Ada95 Lessons Learned

To produce "good" Ada95 code using Object Oriented methodology is certainly not obvious. Despite the comprehensive documentation available, there are many pitfalls along the way. This document is the fruit of the experience gained through wanderings, tries and failures.

                   There is one problem with people who know everything:
                           They don't learn anything !
                                          Anonymous

Table of Contents:

1. How to declare a class.
• Tagged: Not for every class.
• Controlled or not Controlled?
• Never use non-initialized objects.
• The myth of object creation.
• Delete or Finalize?
2. Naming convention.
• Names of the Ada package and the associated main class type.
• Methods'names
3. Object Unity.
4. Portability issues.
• Predefined Scalar types.
5. Generic for Parameterized Classes.
6. Beware of the inheritance.
7. Beware of Controlled Objects.
8. Weakness of the Ada 95 language.
• Access to subprograms.
• Multiple inheritance.

---

How to declare a class.

Almost everybody (but not everybody) agrees that a class in Ada 95 corresponds to a package containing a main type. In most of the cases the main type is declared private or with a private extension. Other types may also be declared within a package specification, we will refer to them as regular types (not class), they are used for interfacing purposes (when public) or to define internal data structures (when private).

Example:

with Angle;
package Coordinates is

   type Object is ...   -- Class type (either private or derived with private extension).

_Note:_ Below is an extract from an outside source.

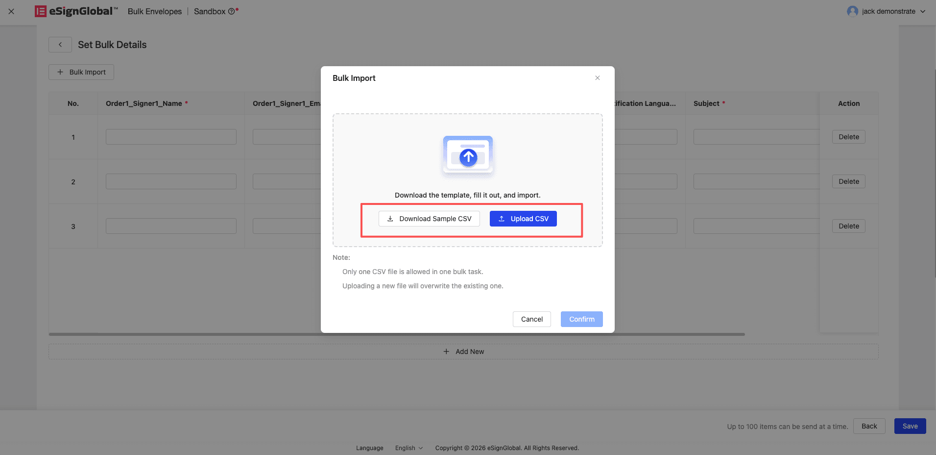
Task: Click the Sandbox help question-mark icon
Action: pos(231,12)
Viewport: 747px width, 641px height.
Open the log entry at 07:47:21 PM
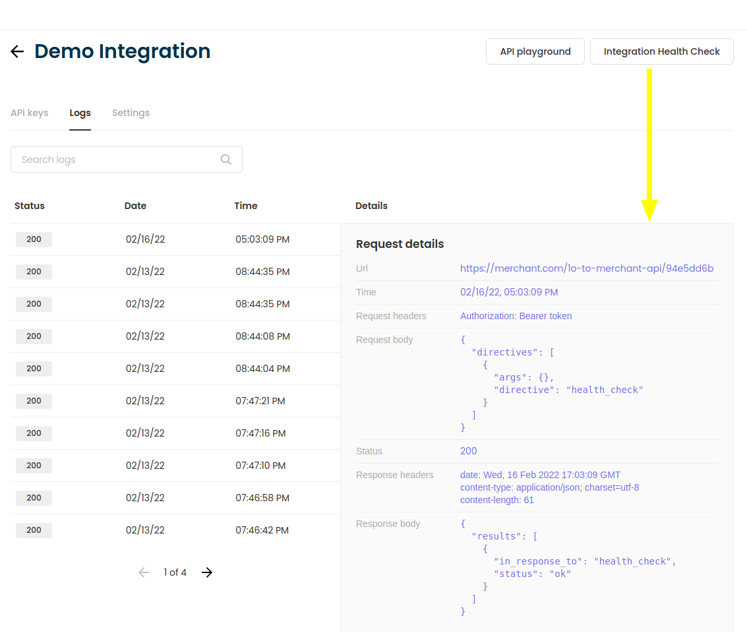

   type Geographic is record  --  Regular type (public)
      Latitude : Angle.Radian;
      Longitude : Angle.Radian;
   end record;

end Coordinates;

That is the basics, but still, the programmer has many choices: Tagged ? Controlled ? ... Let's discuss the details further:

Tagged: Not for every class.

The rule is simple: Do not tag simple classes such as Distance, Angle, Temperature ...
• First, it doesn't make sense to extend them.
• Second, they are extensively used and there would be a high performance cost in tagging them.
• Third, if they are tagged and you derive them, you will have to overload all their primitive binary operators such as "+", "-", ... And you don't want to do that.

Example:

with Scalar;
package Angle is

   type Object is private;
   Nil : constant Object; 

   type Radian is new Scalar.Float_15;
   type Degree is new Scalar.Float_15; 

   function Radian_Of(The_Angle : in Angle.Object) return Angle.Radian;
   function From_Radian(The_Radian : in Angle.Radian) return Angle.Object;

   function Degree_Of(The_Angle : in Angle.Object) return Angle.Degree;
   function From_Degree(The_Degree : in Angle.Degree) return Angle.Object;

   function "+"(Left, Right : in Angle.Object) return Angle.Object;
   ... 

private
      
   type Object is record
      In_Radian : Angle.Radian := Angle.Radian'Last;
   end record;
   Nil : constant Angle.Object := (In_Radian => Angle.Radian'Last);

end Angle;

Controlled or not Controlled?

When a class is derived from Ada.Finalization.Controlled, the call to Initialize, Adjust and Finalize is automatically done by the compiler (See Reference Manual). This is useful in order to avoid memory leaks (the compiler will never forget to delete an object which is no longer used). It is also useful when an object is duplicated: The two copies can be made independent. This feature should be used only if the default behavior of the compiler is not satisfactory. Indeed, once a class is controlled, the programmer is assumed to take over the controlled processing for each of its children. Thus, if a child adds new extensions, the inherited Initialize, Adjust and Finalize will not consider the new extensions and therefore will have to be overloaded (see: Beware of the inheritance).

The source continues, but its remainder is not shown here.